天正14年(1586年)3月、九州制覇を目指す薩摩の島津家は龍造寺(りゅうぞうじ)家、秋月家、筑紫家に人質を求めますが、筑紫家は断り、豊後の大友家と同盟を結びます。
このため、大友・筑紫連合による対島津戦の防御として勝尾城―岩屋城・宝満城(太宰府市)―立花山城(福岡県久山町・新宮町)が形成されます。
島津家は、まず大友方に付いた筑紫広門(ちくしひろかど)の勝尾城を攻略するために進軍することになります。その軍勢は3万以上ともいわれ、筑紫方は2~3千の兵と領民らが籠城したようです。
天正14年7月6日に戦闘が開始しますが多勢に無勢であり、戦いの様子は島津方の重臣上井覚兼(うわいかくけん)の『上井覚兼日記』では次のように記されています。「6日、筑紫麓の下拵(したごしらえ)を残さず破却した。上城の事も一両日中には決着がつくでしょう…」と報じられ、麓の館が落ち10日には城主広門が降伏し、勝尾城は落城します。

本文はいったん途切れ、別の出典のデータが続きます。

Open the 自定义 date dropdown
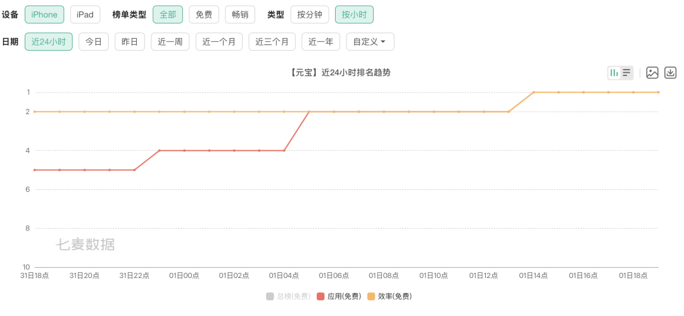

筑紫広門は筑後大善寺(久留米市)に連行されますが後に脱出し、8月27日には五ケ山の一ノ岳城(那珂川市)に入り、翌日には勝尾城を取り戻します。
勝尾城を奪還できた背景には、島津方は自らの武将を城番に任せておらず、筑後の武将に任せていたことと、龍造寺家の手助けがあったものといわれています。
天正14年12月、豊臣秀吉の本隊が島津攻めを決定し、20万におよぶ兵が九州平定に動きだします。
天正15年(1587年)4月、筑紫広門は豊臣軍の島津攻めに従軍し、翌月島津家当主義久(よしひさ)は降伏します。
天正15年6月、豊臣秀吉は九州国分(九州諸大名の領地替)を発し、筑紫広門は筑後国上妻(こうづま)郡(八女市とその周辺)1万8000石の大名として勝尾城を離れることになります。(鳥栖市誌第3巻第3章第3節より)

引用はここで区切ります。